DATA >>
___

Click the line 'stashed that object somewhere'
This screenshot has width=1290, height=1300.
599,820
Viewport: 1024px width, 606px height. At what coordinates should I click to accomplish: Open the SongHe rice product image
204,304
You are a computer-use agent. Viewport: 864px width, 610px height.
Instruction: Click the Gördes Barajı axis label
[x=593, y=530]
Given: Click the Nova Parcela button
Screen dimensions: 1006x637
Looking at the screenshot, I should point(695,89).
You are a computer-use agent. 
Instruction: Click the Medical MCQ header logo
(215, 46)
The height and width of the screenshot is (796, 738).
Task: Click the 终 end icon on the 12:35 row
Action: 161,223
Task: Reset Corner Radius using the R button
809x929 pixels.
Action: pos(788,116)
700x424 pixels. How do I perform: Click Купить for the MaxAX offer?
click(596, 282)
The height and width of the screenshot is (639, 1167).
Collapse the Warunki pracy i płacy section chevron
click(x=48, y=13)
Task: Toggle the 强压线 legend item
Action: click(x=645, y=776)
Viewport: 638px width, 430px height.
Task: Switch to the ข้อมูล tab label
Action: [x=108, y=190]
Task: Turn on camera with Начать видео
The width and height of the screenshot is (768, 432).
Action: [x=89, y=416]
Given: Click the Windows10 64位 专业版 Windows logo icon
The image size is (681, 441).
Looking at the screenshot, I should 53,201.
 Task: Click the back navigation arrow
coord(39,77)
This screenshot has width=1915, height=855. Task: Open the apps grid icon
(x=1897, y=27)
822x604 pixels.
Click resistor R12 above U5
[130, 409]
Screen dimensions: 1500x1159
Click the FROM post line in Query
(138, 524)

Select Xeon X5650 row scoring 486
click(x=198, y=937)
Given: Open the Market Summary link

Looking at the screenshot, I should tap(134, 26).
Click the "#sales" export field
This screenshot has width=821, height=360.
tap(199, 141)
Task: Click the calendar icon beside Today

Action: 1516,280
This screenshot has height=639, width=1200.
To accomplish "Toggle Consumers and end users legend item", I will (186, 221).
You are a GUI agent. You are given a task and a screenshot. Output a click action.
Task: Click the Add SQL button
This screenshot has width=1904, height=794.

___

THE PROBLEM >>
Retype exactly the lines above, from the one with "Task: Reset Corner Radius using the R button" through the one with "The height and width of the screenshot is (639, 1167).", inclusive.

SOLUTION FOR THIS TASK >>
Task: Reset Corner Radius using the R button
809x929 pixels.
Action: pos(788,116)
700x424 pixels. How do I perform: Click Купить for the MaxAX offer?
click(596, 282)
The height and width of the screenshot is (639, 1167).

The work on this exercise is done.